Linguistic Tuning Shifts in the Human Brain during Second Language Learning

Language learning and fostering linguistic diversity within the European Union are priorities of the European Commission. Learning new languages can change the structure and function of the cerebral cortex, affecting the way we think. However, despite extensive research, we lack a fine-grained description of how dynamical changes in cortical representations mediate learning concepts and linguistic structures of a new language. The LINGSHIFT program is using a cutting-edge paradigm to identify the dynamic shifts in linguistic representations by addressing three main questions: What are the core cortical regions involved in processing semantics (the meaning of words and sentences) and low-level linguistic information during language learning? What specific semantic or low-level linguistic information do these regions represent? Does the spatial organization of semantic and low-level representations dynamically change over the course of learning a new language? To investigate this, LINGSHIFT combines longitudinal non-invasive brain imaging using naturalistic stimuli and a powerful predictive modelling approach in a multidisciplinary work program. First, LINGSHIFT creates an open-access longitudinal functional MRI language comprehension and production dataset. This dataset will be recorded across a one-year period of adults learning a new language. Second, it identifies the cortical linguistic representations using a predictive modelling approach that makes use of state-of-the-art deep neural network language models. Third, it identifies the dynamical changes in linguistic representations during language acquisition. LINGSHIFT will provide new predictions about long-term dynamics and cortical changes that will improve our understanding of language systems in the brain. It will place important constraints on theoretical frameworks of second language learning that will help modernise language teaching.

Most of our work focused on (1) experimental design, stimuli selection, and developing a data plan (2) defining languages and participant pools, (3) comparing encoding modelling frameworks for fitting many features at the same time, (4) developing and testing different voxelwise encoding modelling pipelines with low-level and high-level semantic linguistic features to assess similarities and differences across language representations.

We presented our work on encoding low- and high-level features based on state-of-the-art large language models and speech models at the Society of the Neurobiology of Language conference. The comparison of encoding modelling methodology will be presented at the conference Computational Cognitive Neuroscience.

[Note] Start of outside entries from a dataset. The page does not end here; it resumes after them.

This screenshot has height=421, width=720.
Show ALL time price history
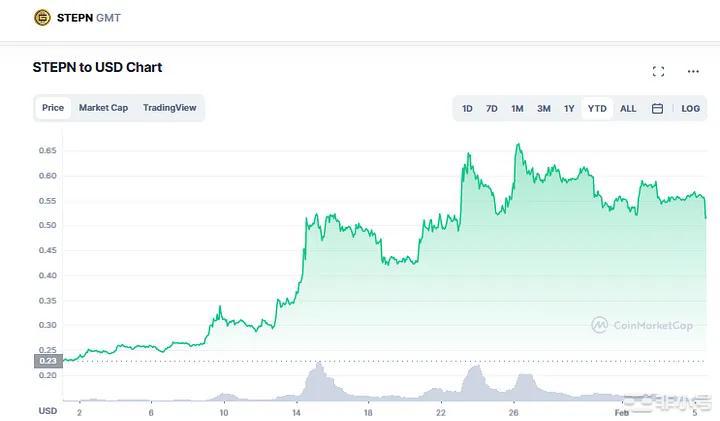pos(628,108)
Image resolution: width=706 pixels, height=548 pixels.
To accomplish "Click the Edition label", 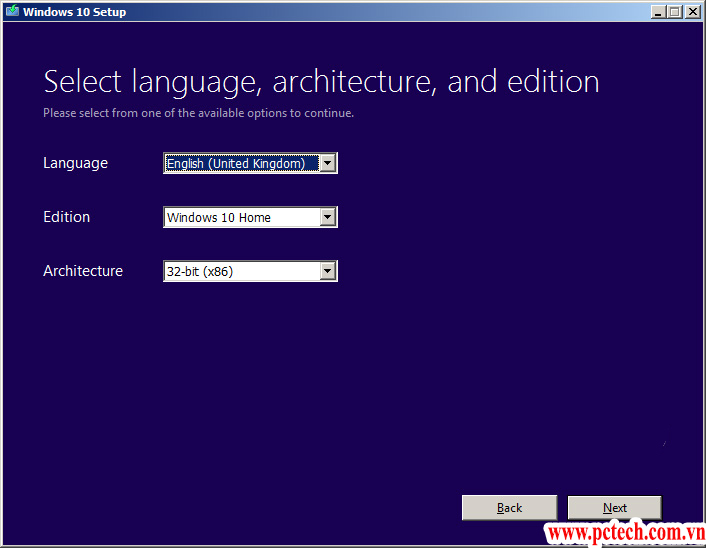I will [66, 217].
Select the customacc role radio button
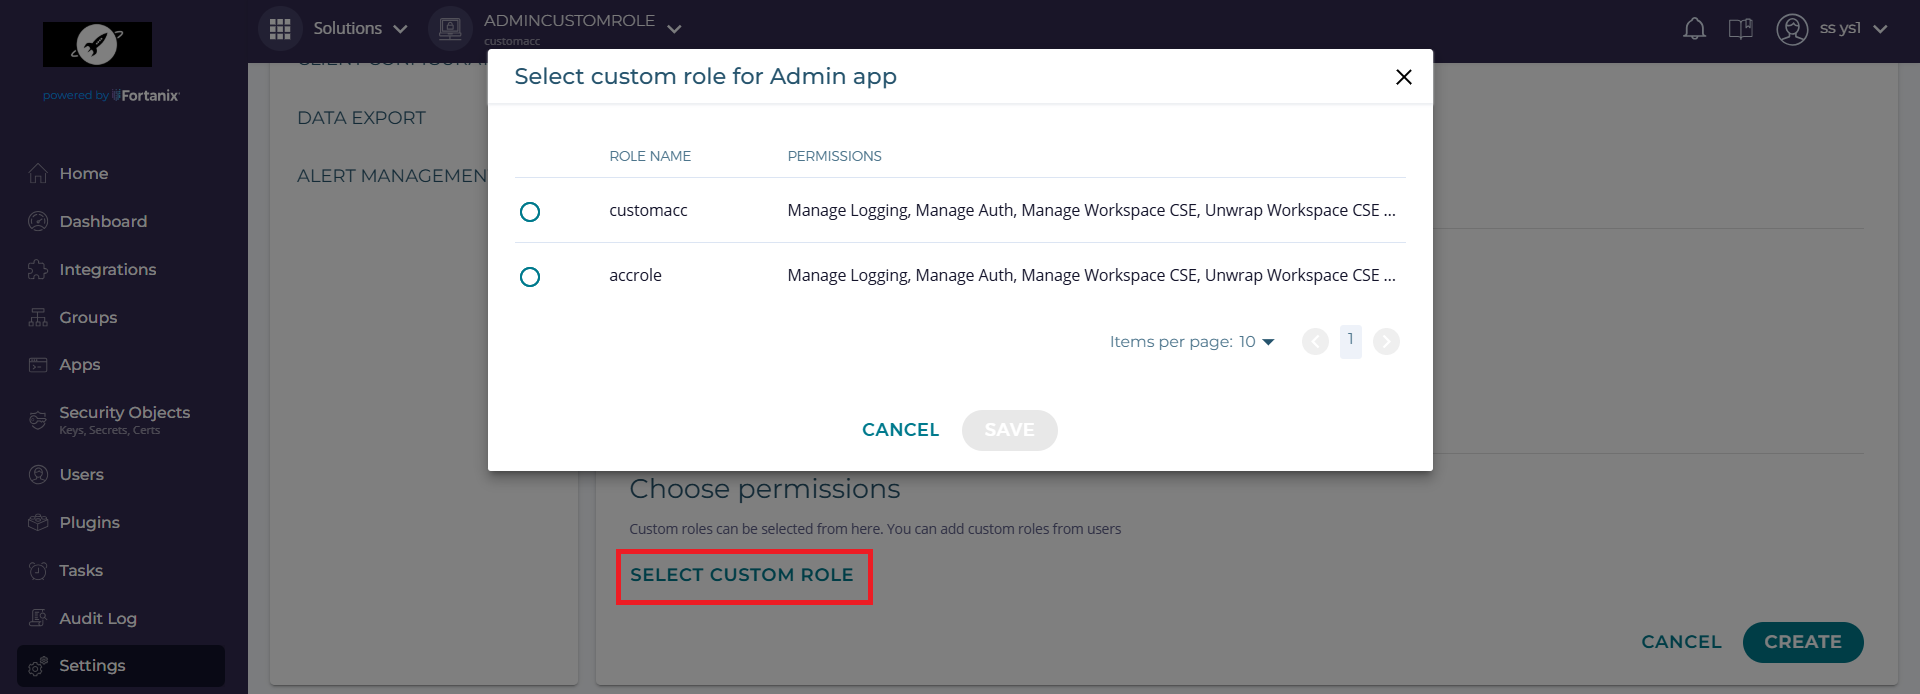Viewport: 1920px width, 694px height. pos(530,212)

First results on method comparisons were presented at the Computational Cognitive Neuroscience 2025 Conference and Society for the Neurobiology of Language Conference. In the first work, we systematically investigate how variance partitioning and the residual method in combination with the voxelwise modeling approach can be used to determine the variance uniquely explained by a feature space in relation to other feature spaces.
In the second work, we compare how well transformer-based embeddings with different context lengths predict brain responses across different types of stimuli. Using voxelwise encoding models and the fMRI data, we investigate how language model context length affects prediction performance and whether these effects localize to specific brain regions. We showed that voxels prefer different context lengths depending on the amount of context present in the stimulus condition.